There are two men who live inside me.
One man is the most rational person you know. He’s deeply logical and focused on objective reality. Just the facts. This man wants to have his affairs in order and live in ways he can be proud of. He wants to be a good man above all.
But there’s another man inside of me, too. That man is deeply emotional. He believes in magic. He trusts his intuition. He values love and connection above all. He would do anything for the right kind of love.
There are times when the hyper-rational man is in charge. He gets a lot of things done. He’s hard-working and he’s capable. Many people admire him for being smart and reasonable.
But there are times when my heart is open and there seems to be a portal open to some sort of fantastic world of wonder instead. And when that man is in charge, he feels like taking risks and making magic happen — if he just knew which magical words to say.
He’s waiting for something inexplicable to happen. Any moment now.
It’s not like being Jekyll and Hyde. It’s not like being bipolar. It’s more like being Mr. Day and Mr. Night, twins who share my brain. During the day, the hyper-rational man calls the shots. But when it’s dark — especially in the wee hours of the morning and everything’s quiet — it’s Mr. Night who takes over.

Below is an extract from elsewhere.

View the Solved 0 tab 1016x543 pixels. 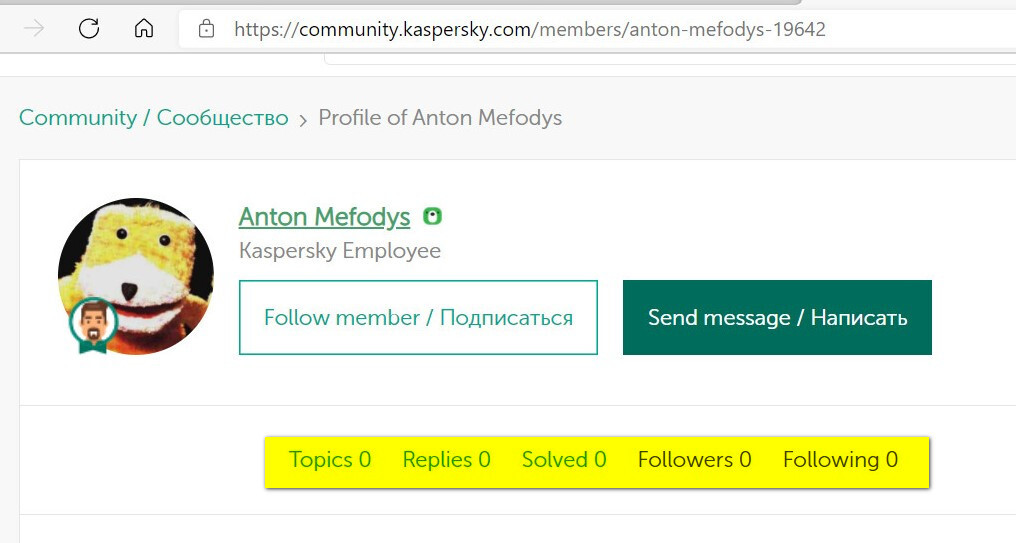tap(564, 460)

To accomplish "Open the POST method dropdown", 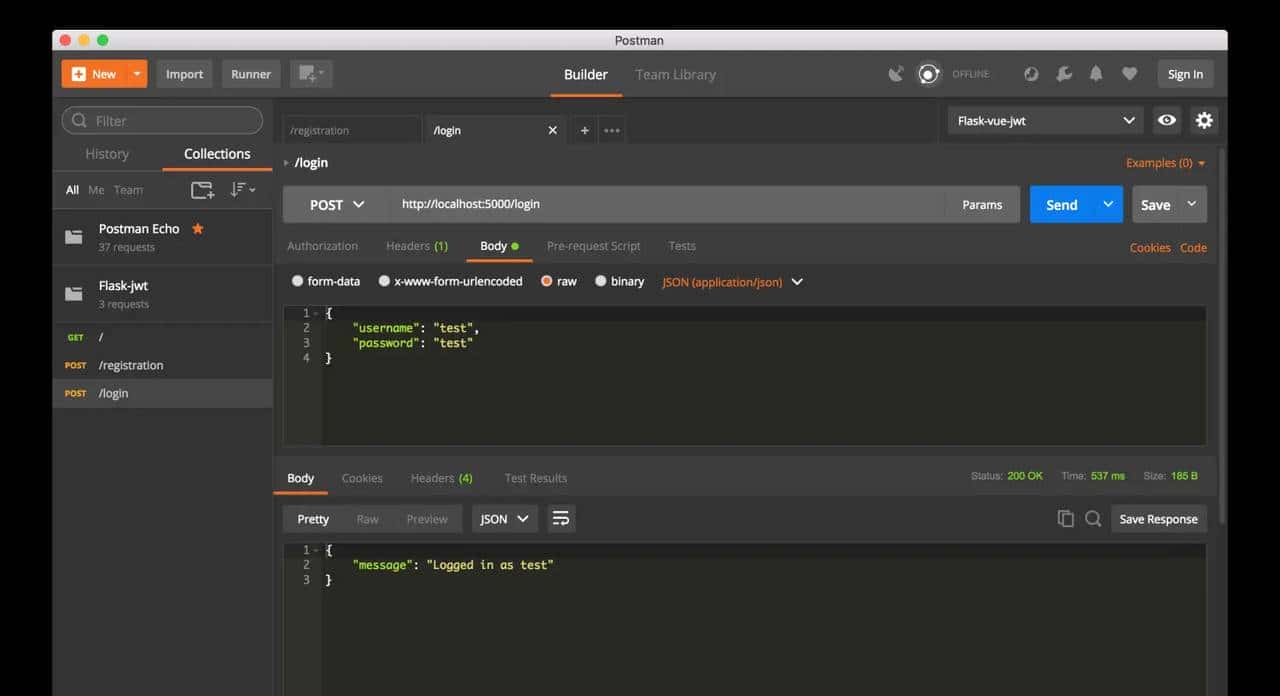I will (x=336, y=204).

And that emotional man is waiting for some sort of magic to happen any moment — something he can’t even name.
Mr. Night keeps me awake.
Even when I try to get to sleep early — as I have for the past few nights — I still end up awake at 3 in the morning resisting sleep. I usually have the vague sense that if I just stay awake a few more minutes — or another hour or whatever — I’ll finally find something vital that’s always just barely out of my grasp.
It always feels as though I’m looking for something just below the surface of consciousness — and some part of me believes it will show up any moment now.
What is Mr. Night waiting for? I can’t say. Not exactly.
Maybe it’s an email from someone out of the past. Maybe it’s a wildly unexpected phone call from someone I haven’t met yet, someone who’s fallen in love with me. Maybe it’s an invitation to be part of something exciting that might change my life.
To the hyper-rational man, all of this is nonsense. Of course none of those things are going to happen. There’s nobody out there thinking about me that I don’t know about. Nobody has noticed me and wants me to be part of some big project. There’s nobody who has the irrational notion of wanting to love me.
Even Mr. Night knows that these things — and even more fantastical things that he’s afraid to name clearly — are in the realm of pure fantasy. He knows they’re not going to happen. He knows they don’t make sense. He knows that when the light of morning comes, the rational man will laugh at him and ridicule his naivety.
But Mr. Night believes anyway. He keeps expecting a miracle. His heart beats a little faster as he asks himself whether this might be the day when the impossible shows up in his life.
We like to believe we are fully integrated creatures with one unitary voice in command, but I know that isn’t true.
I know it isn’t true because science tells me so. (If you really want to know the science behind the parts of our minds that compete for inner control — and which sometimes can’t even communicate with one another — read “Why Everyone (Else) is a Hypocrite,” from Princeton University Press.) But I also know there’s no unitary voice in charge because Mr. Day and Mr. Night live inside my head.
In another eight hours or so, the rational man will be in charge again. I’ll be back to acting like the completely logical and pragmatic man who most people know me to be. He’s steady and he’s reliable.
But for now, the night is dark and everything is silent.
The portal to possibility is open. All things seem possible. And without really even wanting to, I’m waiting for some sort of magic.
I’m waiting — and hoping — for something to happen. Something I can’t even name.